In the data below, find the line containing "View Runtime error on test 2 verdict", then set down that line and every later line up to and including the line containing "Task: Click the Zip Code text box", exactly.

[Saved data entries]
———

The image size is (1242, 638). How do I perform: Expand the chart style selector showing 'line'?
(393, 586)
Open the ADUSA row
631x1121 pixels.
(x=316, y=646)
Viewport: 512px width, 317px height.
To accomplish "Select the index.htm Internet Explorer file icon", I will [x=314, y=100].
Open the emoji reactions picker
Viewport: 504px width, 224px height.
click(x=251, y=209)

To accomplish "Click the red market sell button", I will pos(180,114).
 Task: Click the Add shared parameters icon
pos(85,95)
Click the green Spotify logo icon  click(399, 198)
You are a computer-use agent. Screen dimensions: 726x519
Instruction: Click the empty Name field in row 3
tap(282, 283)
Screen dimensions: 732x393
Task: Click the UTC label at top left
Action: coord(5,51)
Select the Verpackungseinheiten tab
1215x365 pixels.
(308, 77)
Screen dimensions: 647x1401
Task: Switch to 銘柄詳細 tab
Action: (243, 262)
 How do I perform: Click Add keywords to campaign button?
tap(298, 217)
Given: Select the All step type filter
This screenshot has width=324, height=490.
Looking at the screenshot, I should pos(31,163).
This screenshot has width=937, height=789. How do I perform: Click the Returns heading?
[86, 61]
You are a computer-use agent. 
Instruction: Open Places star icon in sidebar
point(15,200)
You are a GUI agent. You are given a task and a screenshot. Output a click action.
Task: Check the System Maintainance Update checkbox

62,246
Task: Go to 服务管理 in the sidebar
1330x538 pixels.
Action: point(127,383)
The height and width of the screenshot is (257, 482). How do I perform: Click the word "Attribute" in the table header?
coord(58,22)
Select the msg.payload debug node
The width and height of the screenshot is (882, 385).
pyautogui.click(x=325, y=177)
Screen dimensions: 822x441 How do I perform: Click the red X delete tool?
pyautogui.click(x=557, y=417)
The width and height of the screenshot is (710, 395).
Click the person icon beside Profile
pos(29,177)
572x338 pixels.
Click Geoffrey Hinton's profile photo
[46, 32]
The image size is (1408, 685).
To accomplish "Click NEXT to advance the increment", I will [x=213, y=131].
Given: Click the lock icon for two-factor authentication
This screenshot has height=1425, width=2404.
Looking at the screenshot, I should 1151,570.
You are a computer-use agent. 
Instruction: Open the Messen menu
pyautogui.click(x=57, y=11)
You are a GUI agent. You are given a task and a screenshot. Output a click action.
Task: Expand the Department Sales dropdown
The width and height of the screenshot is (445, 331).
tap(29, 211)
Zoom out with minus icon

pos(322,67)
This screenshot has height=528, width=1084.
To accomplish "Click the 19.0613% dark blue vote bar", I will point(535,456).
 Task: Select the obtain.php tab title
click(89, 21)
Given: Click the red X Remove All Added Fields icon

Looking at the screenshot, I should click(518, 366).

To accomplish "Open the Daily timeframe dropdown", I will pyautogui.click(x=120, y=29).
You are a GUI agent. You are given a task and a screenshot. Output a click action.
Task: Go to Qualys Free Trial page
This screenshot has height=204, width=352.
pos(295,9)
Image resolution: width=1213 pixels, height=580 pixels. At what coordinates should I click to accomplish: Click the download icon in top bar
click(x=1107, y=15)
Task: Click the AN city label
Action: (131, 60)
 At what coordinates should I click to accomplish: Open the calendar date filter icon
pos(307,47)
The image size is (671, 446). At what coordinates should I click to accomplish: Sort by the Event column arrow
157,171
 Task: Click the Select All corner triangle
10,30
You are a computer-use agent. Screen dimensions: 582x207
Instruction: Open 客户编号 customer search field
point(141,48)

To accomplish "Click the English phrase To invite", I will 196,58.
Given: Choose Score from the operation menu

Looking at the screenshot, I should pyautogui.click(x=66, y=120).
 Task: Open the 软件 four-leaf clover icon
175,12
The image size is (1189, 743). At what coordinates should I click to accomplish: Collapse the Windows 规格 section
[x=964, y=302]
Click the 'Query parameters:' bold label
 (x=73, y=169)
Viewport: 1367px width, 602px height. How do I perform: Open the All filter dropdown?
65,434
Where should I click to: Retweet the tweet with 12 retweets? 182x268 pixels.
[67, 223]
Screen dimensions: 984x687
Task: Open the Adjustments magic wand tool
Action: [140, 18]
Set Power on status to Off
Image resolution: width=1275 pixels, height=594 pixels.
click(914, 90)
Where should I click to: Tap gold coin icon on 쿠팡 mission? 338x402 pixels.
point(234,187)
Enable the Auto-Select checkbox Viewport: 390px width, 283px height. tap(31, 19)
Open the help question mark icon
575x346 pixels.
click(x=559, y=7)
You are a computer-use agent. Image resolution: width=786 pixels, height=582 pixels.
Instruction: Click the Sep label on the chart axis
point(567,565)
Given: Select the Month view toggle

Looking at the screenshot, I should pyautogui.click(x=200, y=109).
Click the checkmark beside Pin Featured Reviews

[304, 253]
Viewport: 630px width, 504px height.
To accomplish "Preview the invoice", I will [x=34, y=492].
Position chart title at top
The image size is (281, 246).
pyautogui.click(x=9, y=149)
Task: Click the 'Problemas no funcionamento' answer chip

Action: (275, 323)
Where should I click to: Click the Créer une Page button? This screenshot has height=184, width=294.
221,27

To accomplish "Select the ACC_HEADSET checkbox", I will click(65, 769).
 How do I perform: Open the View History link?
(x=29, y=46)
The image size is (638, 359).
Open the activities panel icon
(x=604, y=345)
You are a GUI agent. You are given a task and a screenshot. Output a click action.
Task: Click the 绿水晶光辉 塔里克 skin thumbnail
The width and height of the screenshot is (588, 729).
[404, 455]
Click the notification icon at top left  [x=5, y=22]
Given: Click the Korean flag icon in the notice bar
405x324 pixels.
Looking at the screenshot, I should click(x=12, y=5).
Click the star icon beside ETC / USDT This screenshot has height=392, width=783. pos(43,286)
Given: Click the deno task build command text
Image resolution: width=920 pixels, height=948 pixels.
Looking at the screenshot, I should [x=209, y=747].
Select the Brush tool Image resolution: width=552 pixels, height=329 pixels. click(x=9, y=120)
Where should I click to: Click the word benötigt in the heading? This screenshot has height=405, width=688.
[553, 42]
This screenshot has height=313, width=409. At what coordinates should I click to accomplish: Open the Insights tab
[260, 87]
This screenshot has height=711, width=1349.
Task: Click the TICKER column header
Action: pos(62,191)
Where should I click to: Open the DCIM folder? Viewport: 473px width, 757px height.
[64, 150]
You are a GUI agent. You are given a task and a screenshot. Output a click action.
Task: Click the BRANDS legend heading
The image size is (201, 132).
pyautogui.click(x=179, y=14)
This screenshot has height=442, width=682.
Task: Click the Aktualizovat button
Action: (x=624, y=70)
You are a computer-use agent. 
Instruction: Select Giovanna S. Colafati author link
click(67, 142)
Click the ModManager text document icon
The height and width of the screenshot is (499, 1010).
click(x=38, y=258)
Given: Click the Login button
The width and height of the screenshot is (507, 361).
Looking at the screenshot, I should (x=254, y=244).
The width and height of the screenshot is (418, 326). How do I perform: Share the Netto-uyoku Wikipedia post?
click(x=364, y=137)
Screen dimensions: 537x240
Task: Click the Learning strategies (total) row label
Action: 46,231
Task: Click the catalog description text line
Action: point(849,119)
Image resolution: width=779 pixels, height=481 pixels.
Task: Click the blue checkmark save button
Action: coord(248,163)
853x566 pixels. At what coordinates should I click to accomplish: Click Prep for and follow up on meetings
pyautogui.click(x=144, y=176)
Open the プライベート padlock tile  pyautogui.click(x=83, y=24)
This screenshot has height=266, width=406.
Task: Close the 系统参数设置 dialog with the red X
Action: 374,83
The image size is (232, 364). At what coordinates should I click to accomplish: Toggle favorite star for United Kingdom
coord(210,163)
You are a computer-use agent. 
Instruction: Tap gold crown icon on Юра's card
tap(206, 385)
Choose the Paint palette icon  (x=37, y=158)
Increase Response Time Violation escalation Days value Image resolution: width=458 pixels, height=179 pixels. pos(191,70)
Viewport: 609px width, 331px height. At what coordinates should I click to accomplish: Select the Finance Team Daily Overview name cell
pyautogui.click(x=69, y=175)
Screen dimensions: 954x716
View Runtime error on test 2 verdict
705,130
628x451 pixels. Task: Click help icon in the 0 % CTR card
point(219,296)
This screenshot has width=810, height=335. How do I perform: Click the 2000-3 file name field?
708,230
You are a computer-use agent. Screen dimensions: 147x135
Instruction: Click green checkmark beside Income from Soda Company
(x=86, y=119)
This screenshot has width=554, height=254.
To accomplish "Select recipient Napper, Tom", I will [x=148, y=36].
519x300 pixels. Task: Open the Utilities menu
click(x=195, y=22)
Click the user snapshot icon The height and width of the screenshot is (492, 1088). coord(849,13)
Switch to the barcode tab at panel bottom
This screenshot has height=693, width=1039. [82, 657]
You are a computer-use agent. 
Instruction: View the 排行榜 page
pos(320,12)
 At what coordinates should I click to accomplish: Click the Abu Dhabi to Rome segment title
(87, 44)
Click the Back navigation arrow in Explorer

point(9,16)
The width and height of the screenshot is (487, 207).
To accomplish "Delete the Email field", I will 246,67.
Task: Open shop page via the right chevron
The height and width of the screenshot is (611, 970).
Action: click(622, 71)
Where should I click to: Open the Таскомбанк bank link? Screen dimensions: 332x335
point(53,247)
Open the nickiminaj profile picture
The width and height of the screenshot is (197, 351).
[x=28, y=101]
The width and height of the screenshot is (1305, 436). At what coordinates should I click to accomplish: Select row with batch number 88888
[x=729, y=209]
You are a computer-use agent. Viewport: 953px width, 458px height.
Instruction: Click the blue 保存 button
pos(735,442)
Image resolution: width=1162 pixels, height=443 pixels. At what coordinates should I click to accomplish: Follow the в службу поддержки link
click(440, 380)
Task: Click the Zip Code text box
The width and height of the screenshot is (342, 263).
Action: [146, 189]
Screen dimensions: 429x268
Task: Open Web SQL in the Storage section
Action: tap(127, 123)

———

• **THE COMPLETED TASK**:
View Runtime error on test 2 verdict
705,130
628x451 pixels. Task: Click help icon in the 0 % CTR card
point(219,296)
This screenshot has width=810, height=335. How do I perform: Click the 2000-3 file name field?
708,230
You are a computer-use agent. Screen dimensions: 147x135
Instruction: Click green checkmark beside Income from Soda Company
(x=86, y=119)
This screenshot has width=554, height=254.
To accomplish "Select recipient Napper, Tom", I will [x=148, y=36].
519x300 pixels. Task: Open the Utilities menu
click(x=195, y=22)
Click the user snapshot icon The height and width of the screenshot is (492, 1088). coord(849,13)
Switch to the barcode tab at panel bottom
This screenshot has height=693, width=1039. [82, 657]
You are a computer-use agent. 
Instruction: View the 排行榜 page
pos(320,12)
 At what coordinates should I click to accomplish: Click the Abu Dhabi to Rome segment title
(87, 44)
Click the Back navigation arrow in Explorer

point(9,16)
The width and height of the screenshot is (487, 207).
To accomplish "Delete the Email field", I will 246,67.
Task: Open shop page via the right chevron
The height and width of the screenshot is (611, 970).
Action: click(622, 71)
Where should I click to: Open the Таскомбанк bank link? Screen dimensions: 332x335
point(53,247)
Open the nickiminaj profile picture
The width and height of the screenshot is (197, 351).
[x=28, y=101]
The width and height of the screenshot is (1305, 436). At what coordinates should I click to accomplish: Select row with batch number 88888
[x=729, y=209]
You are a computer-use agent. Viewport: 953px width, 458px height.
Instruction: Click the blue 保存 button
pos(735,442)
Image resolution: width=1162 pixels, height=443 pixels. At what coordinates should I click to accomplish: Follow the в службу поддержки link
click(440, 380)
Task: Click the Zip Code text box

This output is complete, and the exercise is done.